Utility-scale Solar: The Grim News Begins (Blue Ridge “wind-down’)

By Robert Bradley Jr. -- October 9, 2025

“… this was one of the hottest and most promising job sectors in the country at the end of 2024. Now, clean energy job growth is at serious risk – and with it, our overall economy.” (-Bob Keefe, below)

Solar construction firm Blue Ridge Power issues mass worker layoff in North Carolina,” read the article in pv magazine. “The utility-scale solar engineering, procurement and construction firm filed a WARN act with the state, cutting over 500 jobs.”
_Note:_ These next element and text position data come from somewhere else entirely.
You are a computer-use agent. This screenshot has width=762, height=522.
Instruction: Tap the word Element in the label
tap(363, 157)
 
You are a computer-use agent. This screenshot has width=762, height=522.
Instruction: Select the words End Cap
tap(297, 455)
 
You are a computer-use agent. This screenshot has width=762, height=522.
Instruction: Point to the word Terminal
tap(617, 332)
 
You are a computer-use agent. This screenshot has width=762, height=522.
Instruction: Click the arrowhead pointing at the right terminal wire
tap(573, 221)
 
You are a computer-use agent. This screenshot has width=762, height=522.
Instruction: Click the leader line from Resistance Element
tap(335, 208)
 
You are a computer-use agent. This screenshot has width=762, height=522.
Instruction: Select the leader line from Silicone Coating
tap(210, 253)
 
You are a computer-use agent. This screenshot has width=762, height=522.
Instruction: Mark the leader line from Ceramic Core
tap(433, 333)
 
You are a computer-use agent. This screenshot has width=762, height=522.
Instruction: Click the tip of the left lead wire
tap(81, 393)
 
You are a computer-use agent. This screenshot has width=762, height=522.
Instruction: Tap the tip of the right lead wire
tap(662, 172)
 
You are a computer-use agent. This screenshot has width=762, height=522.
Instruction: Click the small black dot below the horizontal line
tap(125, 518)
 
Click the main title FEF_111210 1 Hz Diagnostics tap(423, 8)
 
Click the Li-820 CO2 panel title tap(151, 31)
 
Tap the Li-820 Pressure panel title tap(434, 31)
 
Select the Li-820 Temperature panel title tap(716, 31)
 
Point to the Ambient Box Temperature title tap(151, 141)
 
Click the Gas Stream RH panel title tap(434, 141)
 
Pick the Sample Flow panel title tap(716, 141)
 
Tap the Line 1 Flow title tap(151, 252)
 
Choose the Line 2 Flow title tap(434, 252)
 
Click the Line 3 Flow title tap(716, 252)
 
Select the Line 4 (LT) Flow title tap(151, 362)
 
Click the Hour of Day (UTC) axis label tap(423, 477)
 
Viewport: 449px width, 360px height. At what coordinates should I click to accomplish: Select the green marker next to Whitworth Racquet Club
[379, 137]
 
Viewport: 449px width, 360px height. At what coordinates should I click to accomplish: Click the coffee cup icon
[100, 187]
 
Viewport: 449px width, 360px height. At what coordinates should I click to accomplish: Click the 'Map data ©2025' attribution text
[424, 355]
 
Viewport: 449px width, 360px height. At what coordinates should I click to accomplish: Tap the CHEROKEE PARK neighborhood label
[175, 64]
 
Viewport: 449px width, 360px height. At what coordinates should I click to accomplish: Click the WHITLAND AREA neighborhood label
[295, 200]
Much of the rooftop solar industry is in liquidation mode, and now the central station “utility scale” solar industry is in trouble. Expect more of the same in the next months as solar subsidies and local opposition grows (the environmental grassroots). The delayed end of the Investment Tax Credit (30 percent credit) and the Production Tax Credit (2.8 cents/kWh) will cause a rush to the exits before the credits expire at the end of 2027 (with credits at risk for projects not started by July 4, 2026).

Blue Ridge is a primary industrial solar installer in South and North Carolina, with 8,000 MW installed and 1,200 MW under construction in 14 states. Some quotations from Ryan Kennedy‘s September 23, 2025, recap:

“Blue Ridge Power has experienced market headwinds similar to those impacting the entire renewable energy industry, requiring Pine Gate Renewables to dedicate significant resources to support the organization. After reviewing numerous options to find a path forward, Pine Gate made the difficult decision to conduct an orderly wind-down of Blue Ridge Power,” said Pine Gate Renewables in a statement.

And on the macro situation:

E2 research shows that since January 2025, businesses cancelled more than $22 billion of planned clean energy factories and projects that were expected to create 16,500 jobs. Analysis by Energy Innovation suggests that more than 830,000 jobs could be lost due to policy rollbacks created by the Trump Administration’s One Big Beautiful Bill Act.

The U.S. clean energy workforce now stands at 3.56 million. In 2024, 7% of all new jobs in the United States were in clean energy, and clean energy represented 82% of all new energy sector jobs. However, approximately 50,000 fewer jobs were created in 2024 as compared to 2023.

“What these numbers show is that this was one of the hottest and most promising job sectors in the country at the end of 2024,” said Bob Keefe, E2’s executive director. “Now, clean energy job growth is at serious risk – and with it, our overall economy.”

Final Comment

Solar as grid electricity is a government-created industry. It would not exist without the large tax credits that began with the 10 percent ITC in 1978, which was extended six times (1980, 1986, 1988, 1989, 1990, 1991). Then came the 30 percent credit in the Energy Policy Act of 1992, itself extended seven times (2006, 2008, 2009, 2016, 2018, 2019, and 2022).

That’s a total of thirteen extensions if you are counting. So much for an ‘infant’ industry, which was not infant to begin with.